How do you approach sharing stories about individual lions with the community? Can you share an example of a story that had a significant impact?
Our close partners, the lion research project in NCA, can put a GPS tracking collar on up to eight lions. This enables us to follow these lions and their prides, and warn people of their presence. We also give the lions a local name, which usually resonates with people locally, providing them with a closer link to and understanding of an individual.

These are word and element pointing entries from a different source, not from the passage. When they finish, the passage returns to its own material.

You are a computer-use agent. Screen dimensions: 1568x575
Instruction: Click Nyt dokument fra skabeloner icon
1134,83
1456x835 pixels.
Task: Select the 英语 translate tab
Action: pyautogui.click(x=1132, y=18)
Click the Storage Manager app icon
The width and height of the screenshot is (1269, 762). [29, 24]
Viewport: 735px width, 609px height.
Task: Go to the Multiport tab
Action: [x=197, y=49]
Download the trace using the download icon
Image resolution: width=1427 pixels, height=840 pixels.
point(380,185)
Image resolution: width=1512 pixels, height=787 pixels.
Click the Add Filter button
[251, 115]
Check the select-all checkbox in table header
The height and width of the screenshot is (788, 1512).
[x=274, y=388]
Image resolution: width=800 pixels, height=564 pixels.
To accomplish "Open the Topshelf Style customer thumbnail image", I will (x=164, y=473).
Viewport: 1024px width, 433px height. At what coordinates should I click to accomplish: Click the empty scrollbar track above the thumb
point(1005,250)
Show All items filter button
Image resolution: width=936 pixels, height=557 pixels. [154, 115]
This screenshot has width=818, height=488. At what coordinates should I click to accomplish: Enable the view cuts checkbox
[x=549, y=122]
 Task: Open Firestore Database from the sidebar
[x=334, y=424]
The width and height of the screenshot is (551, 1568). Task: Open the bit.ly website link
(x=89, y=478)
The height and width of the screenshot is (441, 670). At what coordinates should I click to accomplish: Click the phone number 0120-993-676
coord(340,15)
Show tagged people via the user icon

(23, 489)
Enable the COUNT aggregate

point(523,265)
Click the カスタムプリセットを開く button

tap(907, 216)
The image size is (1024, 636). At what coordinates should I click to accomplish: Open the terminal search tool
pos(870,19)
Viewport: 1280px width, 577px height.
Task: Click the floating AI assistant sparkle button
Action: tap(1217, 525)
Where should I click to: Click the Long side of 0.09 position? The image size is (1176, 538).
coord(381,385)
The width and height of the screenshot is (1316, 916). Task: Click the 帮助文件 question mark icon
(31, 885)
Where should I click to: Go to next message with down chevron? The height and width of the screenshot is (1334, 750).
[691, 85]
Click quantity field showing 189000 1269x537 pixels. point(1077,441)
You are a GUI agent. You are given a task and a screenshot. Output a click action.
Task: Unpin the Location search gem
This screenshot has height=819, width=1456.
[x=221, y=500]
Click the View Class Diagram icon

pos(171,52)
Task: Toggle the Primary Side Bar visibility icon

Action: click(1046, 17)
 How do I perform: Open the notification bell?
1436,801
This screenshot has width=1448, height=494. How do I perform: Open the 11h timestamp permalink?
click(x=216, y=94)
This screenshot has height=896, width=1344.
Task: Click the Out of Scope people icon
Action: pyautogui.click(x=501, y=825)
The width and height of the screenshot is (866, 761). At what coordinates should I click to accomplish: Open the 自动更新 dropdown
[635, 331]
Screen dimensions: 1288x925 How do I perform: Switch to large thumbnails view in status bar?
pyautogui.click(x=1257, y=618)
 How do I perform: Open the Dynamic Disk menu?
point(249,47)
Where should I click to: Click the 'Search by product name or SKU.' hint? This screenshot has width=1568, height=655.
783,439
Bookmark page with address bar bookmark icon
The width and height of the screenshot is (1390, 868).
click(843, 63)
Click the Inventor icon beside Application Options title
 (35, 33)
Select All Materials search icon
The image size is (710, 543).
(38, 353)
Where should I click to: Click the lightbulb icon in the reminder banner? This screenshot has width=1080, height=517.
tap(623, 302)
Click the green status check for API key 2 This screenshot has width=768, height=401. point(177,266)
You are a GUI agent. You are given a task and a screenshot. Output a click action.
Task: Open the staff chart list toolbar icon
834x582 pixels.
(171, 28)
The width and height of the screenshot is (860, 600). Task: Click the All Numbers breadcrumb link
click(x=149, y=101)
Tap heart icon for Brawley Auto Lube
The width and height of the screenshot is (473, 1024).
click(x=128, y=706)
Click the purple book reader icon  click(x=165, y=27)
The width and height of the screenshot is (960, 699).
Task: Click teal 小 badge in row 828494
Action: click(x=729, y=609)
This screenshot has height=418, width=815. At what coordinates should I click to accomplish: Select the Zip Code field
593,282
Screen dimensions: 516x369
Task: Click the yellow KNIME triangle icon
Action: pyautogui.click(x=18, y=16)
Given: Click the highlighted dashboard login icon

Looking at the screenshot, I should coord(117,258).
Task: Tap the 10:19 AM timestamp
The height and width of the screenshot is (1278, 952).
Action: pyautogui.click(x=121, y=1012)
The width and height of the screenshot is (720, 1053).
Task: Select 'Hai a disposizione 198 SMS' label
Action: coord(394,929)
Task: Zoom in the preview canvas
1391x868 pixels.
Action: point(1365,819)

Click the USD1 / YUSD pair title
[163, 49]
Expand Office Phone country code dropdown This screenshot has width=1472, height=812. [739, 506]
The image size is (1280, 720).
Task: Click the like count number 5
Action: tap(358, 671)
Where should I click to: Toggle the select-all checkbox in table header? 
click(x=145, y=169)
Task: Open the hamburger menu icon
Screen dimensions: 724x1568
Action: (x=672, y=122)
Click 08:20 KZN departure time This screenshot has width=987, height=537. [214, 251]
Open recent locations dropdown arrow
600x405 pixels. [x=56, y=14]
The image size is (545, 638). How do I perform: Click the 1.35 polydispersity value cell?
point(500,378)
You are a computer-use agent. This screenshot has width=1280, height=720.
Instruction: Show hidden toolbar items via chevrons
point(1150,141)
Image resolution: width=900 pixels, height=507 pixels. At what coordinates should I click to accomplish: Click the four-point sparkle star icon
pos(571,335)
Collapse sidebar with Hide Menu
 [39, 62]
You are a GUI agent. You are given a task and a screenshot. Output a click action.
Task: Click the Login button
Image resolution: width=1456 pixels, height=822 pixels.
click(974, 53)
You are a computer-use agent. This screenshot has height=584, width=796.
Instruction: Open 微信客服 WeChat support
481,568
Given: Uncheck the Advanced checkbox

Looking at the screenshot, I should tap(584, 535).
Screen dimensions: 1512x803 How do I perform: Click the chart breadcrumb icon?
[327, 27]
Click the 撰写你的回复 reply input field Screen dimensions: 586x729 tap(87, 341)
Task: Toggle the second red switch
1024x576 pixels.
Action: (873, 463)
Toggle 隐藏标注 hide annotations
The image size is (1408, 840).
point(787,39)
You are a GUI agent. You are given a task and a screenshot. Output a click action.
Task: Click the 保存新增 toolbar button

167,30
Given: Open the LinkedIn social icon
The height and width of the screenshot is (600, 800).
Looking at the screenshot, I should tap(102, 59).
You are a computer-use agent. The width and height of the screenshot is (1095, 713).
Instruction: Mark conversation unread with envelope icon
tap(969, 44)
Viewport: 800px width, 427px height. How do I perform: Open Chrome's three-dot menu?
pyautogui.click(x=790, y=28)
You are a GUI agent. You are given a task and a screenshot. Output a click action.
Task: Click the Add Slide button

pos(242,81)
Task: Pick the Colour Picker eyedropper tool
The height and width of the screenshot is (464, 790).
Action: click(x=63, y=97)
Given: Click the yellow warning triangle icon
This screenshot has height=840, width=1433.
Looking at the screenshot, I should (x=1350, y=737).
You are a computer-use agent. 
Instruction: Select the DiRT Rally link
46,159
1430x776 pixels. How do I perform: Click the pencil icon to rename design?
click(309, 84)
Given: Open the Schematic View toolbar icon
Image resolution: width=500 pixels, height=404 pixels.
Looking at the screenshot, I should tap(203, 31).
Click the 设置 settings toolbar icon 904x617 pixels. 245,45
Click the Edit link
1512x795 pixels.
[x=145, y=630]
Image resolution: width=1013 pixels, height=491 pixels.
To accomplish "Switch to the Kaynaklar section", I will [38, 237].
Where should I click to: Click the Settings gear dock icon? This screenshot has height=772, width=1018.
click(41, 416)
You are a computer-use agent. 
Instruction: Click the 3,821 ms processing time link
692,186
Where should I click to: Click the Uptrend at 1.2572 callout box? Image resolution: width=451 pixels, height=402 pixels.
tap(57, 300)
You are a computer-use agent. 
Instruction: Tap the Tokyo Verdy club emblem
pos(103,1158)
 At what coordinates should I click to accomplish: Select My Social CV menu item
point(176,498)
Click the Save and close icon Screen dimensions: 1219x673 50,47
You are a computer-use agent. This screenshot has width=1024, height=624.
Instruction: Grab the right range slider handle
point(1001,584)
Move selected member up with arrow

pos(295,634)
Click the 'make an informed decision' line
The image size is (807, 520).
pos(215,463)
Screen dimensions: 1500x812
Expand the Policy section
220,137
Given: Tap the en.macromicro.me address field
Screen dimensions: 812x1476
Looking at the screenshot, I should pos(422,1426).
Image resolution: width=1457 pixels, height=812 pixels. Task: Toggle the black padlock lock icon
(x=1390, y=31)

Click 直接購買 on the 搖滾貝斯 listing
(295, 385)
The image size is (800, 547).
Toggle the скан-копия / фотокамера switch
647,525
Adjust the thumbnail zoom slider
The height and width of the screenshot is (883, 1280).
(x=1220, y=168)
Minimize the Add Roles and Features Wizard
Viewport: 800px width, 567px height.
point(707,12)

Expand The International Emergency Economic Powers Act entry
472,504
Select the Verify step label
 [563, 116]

We had one huge, handsome black maned lion, called Kalamas, who stayed by himself, never caused problems with livestock, and was seen regularly by community members. When doing the conservation incentives payments trial, the chairman of the village asked us to print out a large photo of Kalamas so that they could hang it in their office and remember the lion who was providing them with community funds.
Could you expand on KopeLion’s educational initiatives? What are the main messages you try to convey, and what methods do you use to deliver these messages?
Through our educational initiatives that take place in community meetings, workshops and schools, we have a clear set of messages we aim to communicate. We want to make sure that communities understand that people and lions can exist in the same place, that lions in Ngorongoro have disappeared from much of their historical rangeland, and that the ecosystems that support lions are an excellent indicator of environmental services, e.g. water, fuelwood, grazing. Environmental threats to lions in Ngorongoro signify an equal threat to pastoralist communities.
How have these community engagement initiatives contributed to the conservation of lions so far?
Supporting people to live with lions, in particular treating wounded livestock and finding livestock that is lost and therefore vulnerable to lion attack, has brought KopeLion extremely close to the community. Lion presence in the community areas has steadily grown since 2017, at approximately 8% per year, with males successfully traversing between the two main lion hubs of the crater and Ndutu. We have this year opened a second ‘corridor of tolerance’ to facilitate the safe passage of lions between the crater highlands and the lowlands of Kakesio and beyond, to Makao Wildlife Management Area.
But it is not always that simple, and recent increases in lions and humans in the landscape, coupled with severe drought, and other complexities have recently arrested the improvement of human-lion coexistence in the NCA, highlighting the need for continued work to ensure the future of Ngorongoro’s lions.
How can individuals who are not part of the local communities still contribute to KopeLion’s mission?
Ngorongoro is a popular tourist destination known for its rich wildlife, including lions. While tourists can learn about lions from the lodges they stay in, there is also an opportunity to directly engage with us at KopeLion and hear more about human-lion coexistence and our work with communities. We always welcome good photos of lions spotted in community areas and Ndutu, clearly showing their whisker spots so that we can identify them and know who’s out and about.
By understanding challenges faced by pastoralists, and their connection to climate change, visitors to Ngorongoro can gain a deeper understanding of the importance of environmental conservation to both people and lions. They can then take this knowledge back home and make conscious efforts to take better care of the environment, reduce their consumption, minimise waste, and mitigate their impact on the global south. These individual actions, when multiplied, can contribute to a more sustainable future and support the conservation efforts in Ngorongoro and other similar regions around the world.